Work to be completed :: Convert everything from the line containing "Знакомство с чехлами" down to the line containing "Just A Little Moody Svg... (896, 1332)", both included, into a Markdown table with the columns Row and Item, numbering each line and skipping blank ones.

— start —

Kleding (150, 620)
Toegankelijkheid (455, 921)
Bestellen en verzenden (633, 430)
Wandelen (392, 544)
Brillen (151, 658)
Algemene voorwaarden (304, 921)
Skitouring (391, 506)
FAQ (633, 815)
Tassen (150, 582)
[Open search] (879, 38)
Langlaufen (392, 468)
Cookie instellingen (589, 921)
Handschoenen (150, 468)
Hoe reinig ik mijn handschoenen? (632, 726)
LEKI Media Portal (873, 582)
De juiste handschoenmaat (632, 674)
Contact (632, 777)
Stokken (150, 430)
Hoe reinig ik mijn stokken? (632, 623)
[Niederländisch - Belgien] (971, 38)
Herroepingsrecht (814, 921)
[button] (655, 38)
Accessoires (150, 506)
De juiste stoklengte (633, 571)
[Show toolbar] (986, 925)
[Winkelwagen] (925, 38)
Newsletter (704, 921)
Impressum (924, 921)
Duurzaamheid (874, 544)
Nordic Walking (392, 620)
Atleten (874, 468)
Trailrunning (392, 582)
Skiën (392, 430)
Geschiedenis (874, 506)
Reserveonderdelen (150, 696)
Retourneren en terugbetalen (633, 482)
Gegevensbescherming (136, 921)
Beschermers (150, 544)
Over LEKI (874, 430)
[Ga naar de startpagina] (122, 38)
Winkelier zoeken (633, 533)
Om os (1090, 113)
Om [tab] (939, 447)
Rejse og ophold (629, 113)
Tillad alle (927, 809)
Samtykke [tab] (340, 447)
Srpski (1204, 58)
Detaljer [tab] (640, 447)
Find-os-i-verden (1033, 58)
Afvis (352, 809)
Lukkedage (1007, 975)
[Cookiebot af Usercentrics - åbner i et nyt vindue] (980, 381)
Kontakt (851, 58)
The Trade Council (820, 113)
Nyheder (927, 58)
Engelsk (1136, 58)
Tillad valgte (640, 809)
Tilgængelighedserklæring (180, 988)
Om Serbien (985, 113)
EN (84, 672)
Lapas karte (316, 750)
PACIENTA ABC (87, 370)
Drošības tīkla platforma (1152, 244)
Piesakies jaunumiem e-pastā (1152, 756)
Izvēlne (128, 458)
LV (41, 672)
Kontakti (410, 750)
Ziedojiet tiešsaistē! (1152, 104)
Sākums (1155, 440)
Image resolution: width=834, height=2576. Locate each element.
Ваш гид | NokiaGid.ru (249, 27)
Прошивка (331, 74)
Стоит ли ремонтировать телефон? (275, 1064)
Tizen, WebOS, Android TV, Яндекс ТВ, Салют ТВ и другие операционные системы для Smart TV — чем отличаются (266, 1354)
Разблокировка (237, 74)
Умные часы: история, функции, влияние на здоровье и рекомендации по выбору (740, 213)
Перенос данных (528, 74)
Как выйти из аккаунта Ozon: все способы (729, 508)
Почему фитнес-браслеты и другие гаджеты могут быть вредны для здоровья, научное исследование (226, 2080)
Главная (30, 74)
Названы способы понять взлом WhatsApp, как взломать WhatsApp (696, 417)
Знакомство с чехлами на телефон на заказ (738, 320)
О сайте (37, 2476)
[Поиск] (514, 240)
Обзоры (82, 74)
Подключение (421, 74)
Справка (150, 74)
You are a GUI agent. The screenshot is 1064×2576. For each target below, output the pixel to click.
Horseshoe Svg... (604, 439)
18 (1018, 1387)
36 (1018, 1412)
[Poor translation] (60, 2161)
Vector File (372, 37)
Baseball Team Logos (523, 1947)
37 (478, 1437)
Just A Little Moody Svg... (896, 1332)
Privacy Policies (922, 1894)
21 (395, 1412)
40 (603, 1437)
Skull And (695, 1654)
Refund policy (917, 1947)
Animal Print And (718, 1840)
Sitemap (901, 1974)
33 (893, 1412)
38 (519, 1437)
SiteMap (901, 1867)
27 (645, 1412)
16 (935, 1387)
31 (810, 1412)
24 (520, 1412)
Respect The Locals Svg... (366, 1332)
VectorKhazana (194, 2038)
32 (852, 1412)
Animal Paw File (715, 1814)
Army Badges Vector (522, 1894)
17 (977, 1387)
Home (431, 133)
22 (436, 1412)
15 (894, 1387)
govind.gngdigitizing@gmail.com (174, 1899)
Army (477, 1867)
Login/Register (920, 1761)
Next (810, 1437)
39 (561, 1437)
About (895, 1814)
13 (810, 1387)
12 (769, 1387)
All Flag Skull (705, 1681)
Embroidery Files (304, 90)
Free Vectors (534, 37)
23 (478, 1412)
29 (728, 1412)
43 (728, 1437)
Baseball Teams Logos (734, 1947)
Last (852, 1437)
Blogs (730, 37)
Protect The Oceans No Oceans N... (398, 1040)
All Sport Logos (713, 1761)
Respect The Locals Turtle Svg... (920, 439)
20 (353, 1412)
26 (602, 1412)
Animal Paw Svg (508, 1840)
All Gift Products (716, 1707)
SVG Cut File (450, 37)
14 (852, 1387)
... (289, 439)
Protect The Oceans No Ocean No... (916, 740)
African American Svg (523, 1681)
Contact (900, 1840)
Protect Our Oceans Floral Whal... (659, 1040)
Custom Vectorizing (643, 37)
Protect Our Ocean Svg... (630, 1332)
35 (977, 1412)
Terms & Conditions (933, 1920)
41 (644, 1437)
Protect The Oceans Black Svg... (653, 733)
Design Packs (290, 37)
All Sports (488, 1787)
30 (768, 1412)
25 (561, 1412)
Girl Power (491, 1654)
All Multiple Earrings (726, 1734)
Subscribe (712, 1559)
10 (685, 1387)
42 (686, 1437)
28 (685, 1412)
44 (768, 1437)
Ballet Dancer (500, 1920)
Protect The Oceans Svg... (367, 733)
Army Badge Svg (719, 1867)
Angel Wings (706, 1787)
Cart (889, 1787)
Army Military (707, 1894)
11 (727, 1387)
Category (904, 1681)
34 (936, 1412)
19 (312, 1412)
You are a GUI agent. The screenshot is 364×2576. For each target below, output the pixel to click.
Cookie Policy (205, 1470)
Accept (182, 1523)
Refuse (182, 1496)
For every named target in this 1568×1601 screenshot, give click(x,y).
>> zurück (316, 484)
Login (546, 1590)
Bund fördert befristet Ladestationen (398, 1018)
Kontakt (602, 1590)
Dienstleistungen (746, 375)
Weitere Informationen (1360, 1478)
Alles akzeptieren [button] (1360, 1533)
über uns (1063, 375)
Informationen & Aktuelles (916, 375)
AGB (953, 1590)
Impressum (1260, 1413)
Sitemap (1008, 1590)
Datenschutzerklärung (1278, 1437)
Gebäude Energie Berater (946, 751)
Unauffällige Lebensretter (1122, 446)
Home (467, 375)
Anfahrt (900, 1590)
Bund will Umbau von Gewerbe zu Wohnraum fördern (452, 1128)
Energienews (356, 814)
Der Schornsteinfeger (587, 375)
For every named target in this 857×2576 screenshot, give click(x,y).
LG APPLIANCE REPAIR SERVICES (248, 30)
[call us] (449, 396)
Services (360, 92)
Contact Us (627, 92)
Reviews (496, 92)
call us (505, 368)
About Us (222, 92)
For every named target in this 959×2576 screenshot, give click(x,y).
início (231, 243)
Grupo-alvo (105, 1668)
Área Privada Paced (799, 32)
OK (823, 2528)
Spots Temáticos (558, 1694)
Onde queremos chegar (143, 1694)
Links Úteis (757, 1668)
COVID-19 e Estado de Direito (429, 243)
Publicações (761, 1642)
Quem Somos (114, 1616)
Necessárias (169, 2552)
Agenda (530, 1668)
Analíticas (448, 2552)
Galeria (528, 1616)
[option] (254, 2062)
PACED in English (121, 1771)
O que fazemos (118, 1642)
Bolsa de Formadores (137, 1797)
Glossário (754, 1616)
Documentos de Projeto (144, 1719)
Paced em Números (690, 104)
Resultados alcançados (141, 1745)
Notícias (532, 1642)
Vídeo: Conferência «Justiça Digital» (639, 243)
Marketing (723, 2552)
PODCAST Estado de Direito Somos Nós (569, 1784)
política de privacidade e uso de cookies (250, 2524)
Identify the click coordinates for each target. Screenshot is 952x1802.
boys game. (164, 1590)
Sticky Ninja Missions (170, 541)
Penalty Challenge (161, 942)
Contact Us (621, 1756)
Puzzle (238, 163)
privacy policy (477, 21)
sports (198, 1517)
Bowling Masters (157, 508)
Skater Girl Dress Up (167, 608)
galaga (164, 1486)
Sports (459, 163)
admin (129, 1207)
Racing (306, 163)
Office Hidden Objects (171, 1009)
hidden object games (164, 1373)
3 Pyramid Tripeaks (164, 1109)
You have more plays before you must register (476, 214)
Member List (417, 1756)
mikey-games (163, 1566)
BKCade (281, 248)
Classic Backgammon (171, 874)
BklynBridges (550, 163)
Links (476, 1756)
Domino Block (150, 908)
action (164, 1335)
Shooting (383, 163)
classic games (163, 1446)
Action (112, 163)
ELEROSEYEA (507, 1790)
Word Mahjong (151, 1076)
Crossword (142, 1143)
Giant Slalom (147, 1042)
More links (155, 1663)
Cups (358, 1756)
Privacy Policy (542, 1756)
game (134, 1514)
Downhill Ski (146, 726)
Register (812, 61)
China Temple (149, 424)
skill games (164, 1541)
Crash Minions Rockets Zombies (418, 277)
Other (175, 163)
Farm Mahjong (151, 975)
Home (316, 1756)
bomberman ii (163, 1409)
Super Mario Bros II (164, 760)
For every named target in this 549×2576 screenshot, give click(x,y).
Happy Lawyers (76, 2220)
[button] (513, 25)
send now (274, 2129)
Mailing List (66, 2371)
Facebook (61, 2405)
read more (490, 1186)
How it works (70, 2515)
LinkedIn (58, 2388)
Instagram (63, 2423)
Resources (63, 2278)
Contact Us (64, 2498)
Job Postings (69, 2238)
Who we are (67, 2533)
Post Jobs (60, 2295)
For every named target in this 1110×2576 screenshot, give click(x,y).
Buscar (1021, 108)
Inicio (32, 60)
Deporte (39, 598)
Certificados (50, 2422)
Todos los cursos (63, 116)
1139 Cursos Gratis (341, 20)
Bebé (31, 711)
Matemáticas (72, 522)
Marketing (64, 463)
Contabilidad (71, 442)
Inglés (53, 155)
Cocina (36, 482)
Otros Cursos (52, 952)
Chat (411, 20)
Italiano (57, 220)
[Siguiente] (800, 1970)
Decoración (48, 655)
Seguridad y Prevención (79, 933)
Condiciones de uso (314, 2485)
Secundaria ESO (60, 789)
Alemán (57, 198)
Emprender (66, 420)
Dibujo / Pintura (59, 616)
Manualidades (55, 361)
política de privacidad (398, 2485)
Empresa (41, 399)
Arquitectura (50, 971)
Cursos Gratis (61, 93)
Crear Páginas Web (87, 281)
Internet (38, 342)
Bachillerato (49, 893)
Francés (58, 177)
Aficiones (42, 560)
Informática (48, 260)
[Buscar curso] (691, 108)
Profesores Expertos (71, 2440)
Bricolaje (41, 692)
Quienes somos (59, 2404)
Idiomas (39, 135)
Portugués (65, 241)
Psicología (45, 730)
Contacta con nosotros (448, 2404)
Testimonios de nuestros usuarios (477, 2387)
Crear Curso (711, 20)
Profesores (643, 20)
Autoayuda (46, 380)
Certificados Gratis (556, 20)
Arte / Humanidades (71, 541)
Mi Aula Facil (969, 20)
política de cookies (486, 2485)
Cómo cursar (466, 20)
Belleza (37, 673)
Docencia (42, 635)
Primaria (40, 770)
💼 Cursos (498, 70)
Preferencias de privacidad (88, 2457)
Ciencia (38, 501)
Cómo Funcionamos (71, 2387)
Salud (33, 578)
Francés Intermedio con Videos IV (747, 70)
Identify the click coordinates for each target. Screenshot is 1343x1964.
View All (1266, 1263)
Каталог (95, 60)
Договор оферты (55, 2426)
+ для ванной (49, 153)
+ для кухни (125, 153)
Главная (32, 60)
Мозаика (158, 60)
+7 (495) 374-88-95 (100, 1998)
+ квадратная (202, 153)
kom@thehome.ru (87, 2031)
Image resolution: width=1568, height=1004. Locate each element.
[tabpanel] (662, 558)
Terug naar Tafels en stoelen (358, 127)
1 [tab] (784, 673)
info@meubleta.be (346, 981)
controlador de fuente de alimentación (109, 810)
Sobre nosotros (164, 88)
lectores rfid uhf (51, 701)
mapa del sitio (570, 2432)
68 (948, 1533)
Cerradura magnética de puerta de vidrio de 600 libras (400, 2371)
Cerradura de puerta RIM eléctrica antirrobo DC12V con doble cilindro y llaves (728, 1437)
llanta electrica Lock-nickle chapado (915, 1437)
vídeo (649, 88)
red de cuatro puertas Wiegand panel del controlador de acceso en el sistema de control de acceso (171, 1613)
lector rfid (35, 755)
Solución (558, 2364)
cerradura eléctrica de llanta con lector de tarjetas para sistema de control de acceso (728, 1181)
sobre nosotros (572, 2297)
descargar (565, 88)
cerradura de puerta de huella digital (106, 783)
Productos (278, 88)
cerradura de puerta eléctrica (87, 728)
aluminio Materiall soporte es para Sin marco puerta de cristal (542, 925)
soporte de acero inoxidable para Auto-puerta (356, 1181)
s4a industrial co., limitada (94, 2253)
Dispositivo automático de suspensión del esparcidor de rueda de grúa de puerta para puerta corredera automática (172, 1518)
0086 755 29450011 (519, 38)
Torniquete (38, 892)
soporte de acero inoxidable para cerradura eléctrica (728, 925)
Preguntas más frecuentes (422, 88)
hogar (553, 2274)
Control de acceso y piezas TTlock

— end —

Reply to the task ::
| Row | Item |
|---|---|
| 1 | Знакомство с чехлами на телефон на заказ (738, 320) |
| 2 | О сайте (37, 2476) |
| 3 | [Поиск] (514, 240) |
| 4 | Обзоры (82, 74) |
| 5 | Подключение (421, 74) |
| 6 | Справка (150, 74) |
| 7 | You are a GUI agent. The screenshot is 1064×2576. For each target below, output the pixel to click. |
| 8 | Horseshoe Svg... (604, 439) |
| 9 | 18 (1018, 1387) |
| 10 | 36 (1018, 1412) |
| 11 | [Poor translation] (60, 2161) |
| 12 | Vector File (372, 37) |
| 13 | Baseball Team Logos (523, 1947) |
| 14 | 37 (478, 1437) |
| 15 | Just A Little Moody Svg... (896, 1332) |